27 March 2007

soak the rich!

Mark Perry put me onto an article in Investor's Business Daily that pulls apart the myth of "the wealthiest 1%" BS we've been hearing about for yonks from Gorekerryedwardsclintonobama. all that lip service tries to create a common foe that is The Rich in order to form a zombie army of pitchfork- and torch-wielding peasants to storm the gates of inequality.

Far from 'favoring the rich,' as many believe, our tax code is massively redistributionist, sending literally trillions of dollars into low-income homes and far less into wealthy homes. This may be good or bad, depending on your point of view, but the fact is it's happening. And those who argue that recent tax cuts 'benefit the rich' ignore the reality.

A new study by the Tax Foundation shows the extent of the redistribution. The lowest-earning one-fifth of households, it says, get about $8.21 in total government spending for each dollar of taxes paid. Households deemed 'middle income' get $1.30 in return for every dollar sent to Washington. The rich get back 40 cents.

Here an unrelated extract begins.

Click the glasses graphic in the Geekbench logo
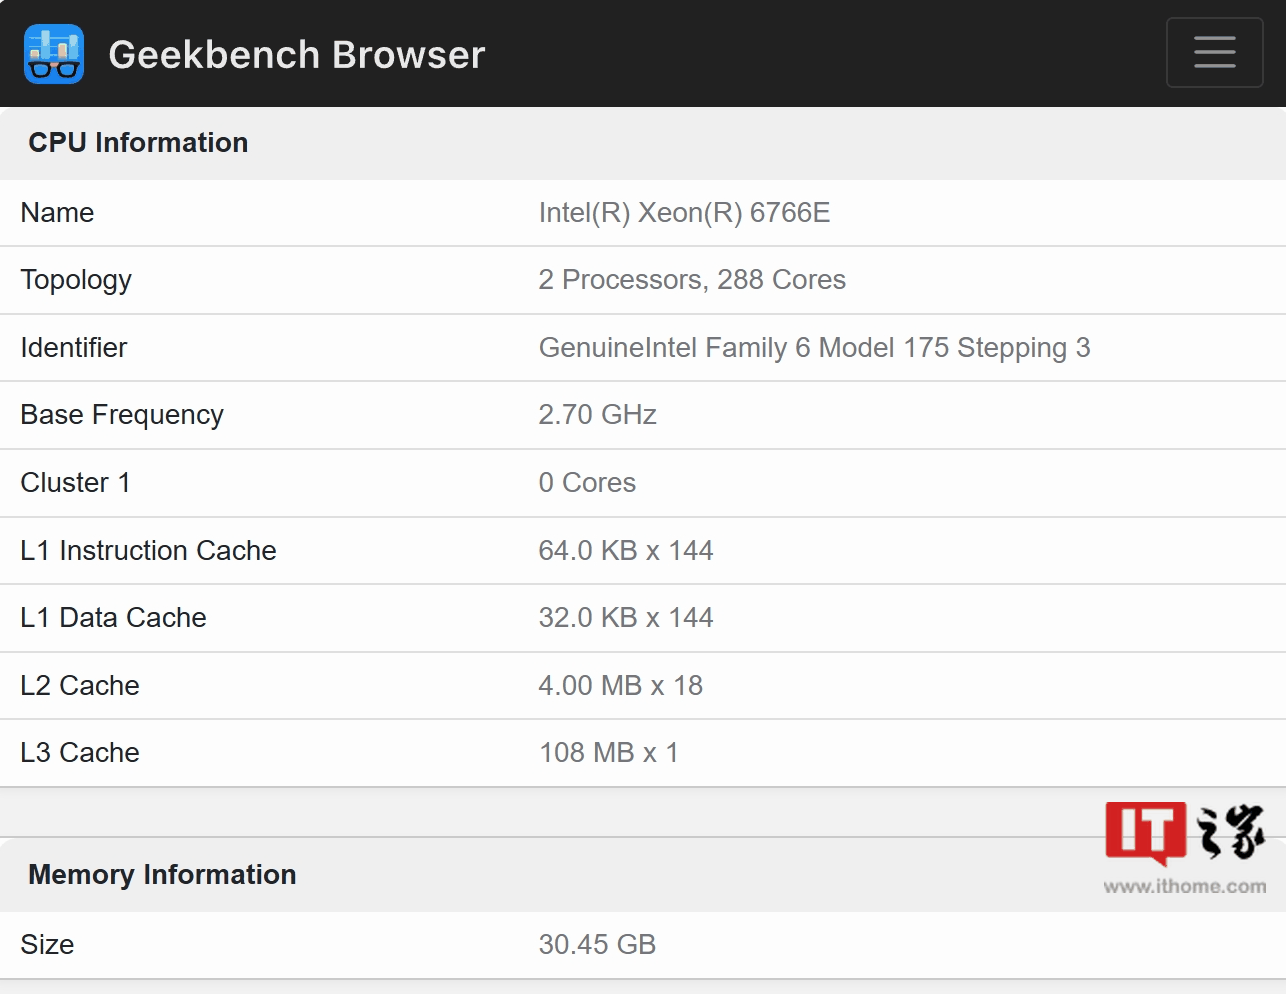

Looking at both taxes and spending in a representative year — 2004 — the study found an estimated $1.03 trillion to $1.53 trillion was 'redistributed downward' from the two highest-earning income quintiles. That's a lot of redistribution.

Today, some 44 million Americans pay no taxes at all. Meanwhile, the upper 5% of all income earners in 2004 paid 57.13% of all taxes, up from 35.01% in 1980. In other words, the U.S. tax code is becoming more progressive, not less.

No one minds helping the truly needy. But as with welfare in the pre-1996 reform era, reliance on government can become a habit — imposing huge costs on our national economy.

Worse, a 'what's in it for me?' attitude seems increasingly the norm. Once a nation of stoic, self-reliant individualists, America now seems full of people who think other taxpayers owe them something. They see the 'system' as a giant cow to be milked — and damn the cow.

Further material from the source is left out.